I understand that it depends on the layer so Conv1D, Dense or Conv2D take different shapes but it seems the first parameter is implicit?

According to docs, Dense needs be (batch_size, ..., input_dim) but how is this related the example:

Dense(32, input_shape=(784,))

Thanks

Solution

Tuples vs numbers

input_shape must be a tuple, so only (20,) can satisfy it. The number 20 is not a tuple. -- There is the parameter input_dim, to make your life easier if you have only one dimension. This parameter can take 20. (But really, I find it just confusing, I always work with input_shape and use tuples, to keep a consistent understanding).

Dense(32, input_shape=(784,)) is the same as Dense(32, input_dim=784).

Images

Images don't have only pixels, they also have channels (red, green, blue).
A black/white image has only one channel.

So, (28pixels, 28pixels, 1channel)

But notice that there isn't any obligation to follow this shape for images everywhere. You can shape them the way you like. But some kinds of layers do demand a certain shape, otherwise they couldn't work.

Some layers demand specific shapes

It's the case of the 2D convolutional layers, which need (size1,size2,channels). They need this shape because they must apply the convolutional filters accordingly.

It's also the case of recurrent layers, which need (timeSteps,featuresPerStep) to perform their recurrent calculations.

MNIST models

Again, there isn't any obligation to shape your image in a specific way. You must do it according to which first layer you choose and what you intend to achieve. It's a free thing.

Many examples simply don't care about an image being a 2d structured thing, and they just use models that take 784 pixels. That's enough. They probably start with Dense layers, which demand shapes like (size,)

Other examples may care, and use a shape (28,28), but then these models will have to reshape the input to fit the needs of the next layer.

Convolutional layers 2D will demand (28,28,1).

The main idea is: input arrays must match input_shape or input_dim.

Tensor shapes

Be careful, though, when reading Keras error messages or working with custom / lambda layers.

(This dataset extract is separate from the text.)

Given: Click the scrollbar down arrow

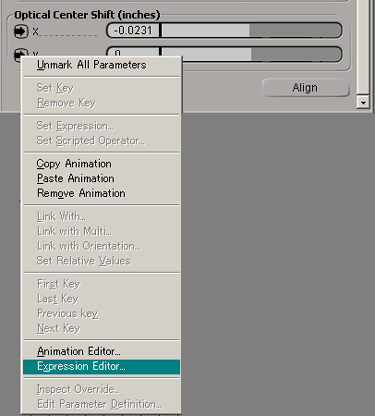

All these shapes we defined before omit an important dimension: the batch size or the number of samples.

Internally all tensors will have this additional dimension as the first dimension. Keras will report it as None (a dimension that will adapt to any batch size you have).

So, input_shape=(784,) will be reported as (None,784).
And input_shape=(28,28,1) will be reported as (None,28,28,1)

And your actual input data must have a shape that matches that reported shape.